Ambiguity resolution (AR) is a fundamental problem for carrier phase based signal processing tasks to leverage the superhigh precision of wavelength-level range and velocity measurements. With the elaborately designed waveform and coordinated running of the space-based satellite system, the antenna-array observations of global navigation satellite system (GNSS) signals feature a phase measurement model. In this article, the AR of baseline estimation with GNSS carrier phase measurements only in the AR step is examined from an array signal processing perspective. The array-geometry-aided ambiguity resolution approach, coined as AGAR, is proposed for growing the baseline estimation provided by a search-free algorithm to the accuracy of the aperture level in an effective way.
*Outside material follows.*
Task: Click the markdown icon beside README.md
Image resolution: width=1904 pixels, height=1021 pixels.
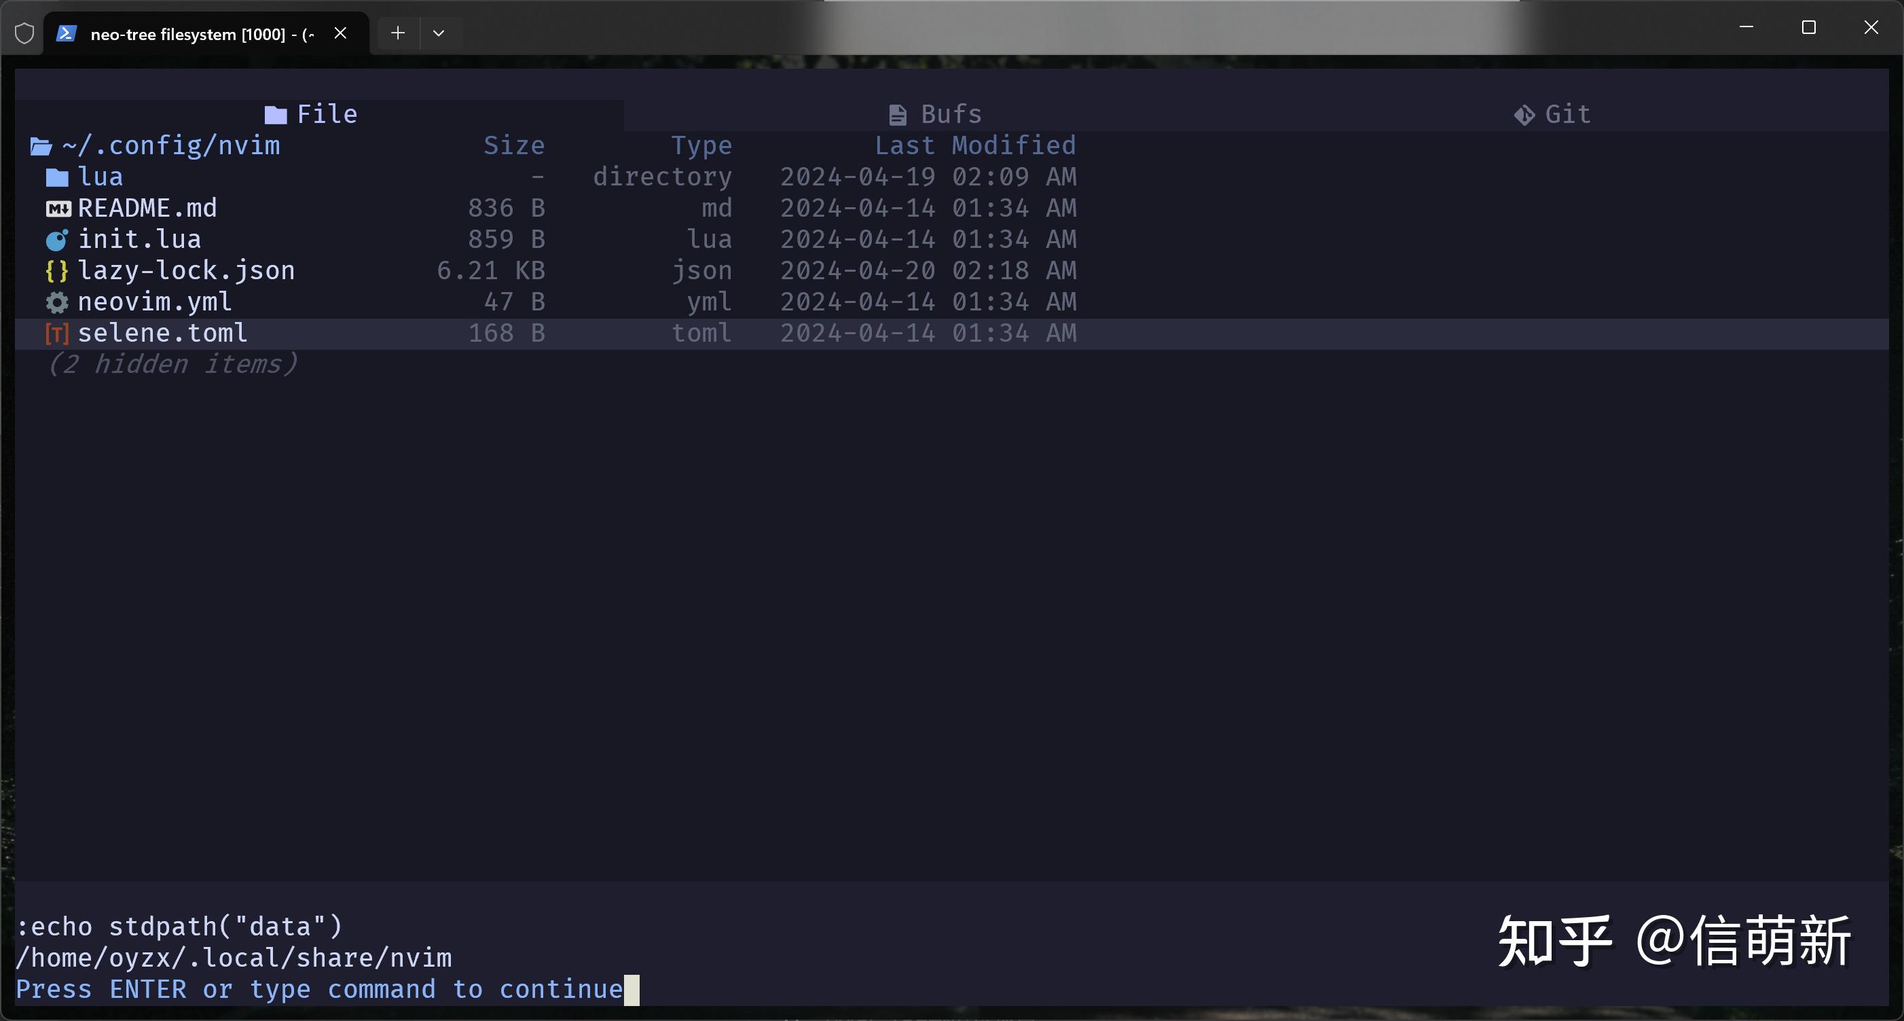Action: pyautogui.click(x=58, y=208)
First, the single-epoch and search-free $2q$-order AR method is further investigated in size and statistical independence. Second, the conventional phase beampattern is defined to characterize the similarity of carrier phase measurement vector of signals from different directions. Third, a simple and effective ambiguity-lookup-table approach after the conventional phase beampattern is proposed which fulfills the goal of baseline growing to the array aperture level. Fourth, the identifiability, success rate, Cramér–Rao bound (CRB), and computation complexity are analyzed. As a result, the phase-based and complex-based processings are distinguished, resulting in an alternative analytical prediction of outlier probability that well approximates AR’s success rate. The relationship between the success rate of AR and CRB is also clarified. Numerical simulations are carried out to verify the proposed analytical prediction and AR approach. The AR success rate increased from 10% to 93% at a relatively large measurement error of 0.05 cycle.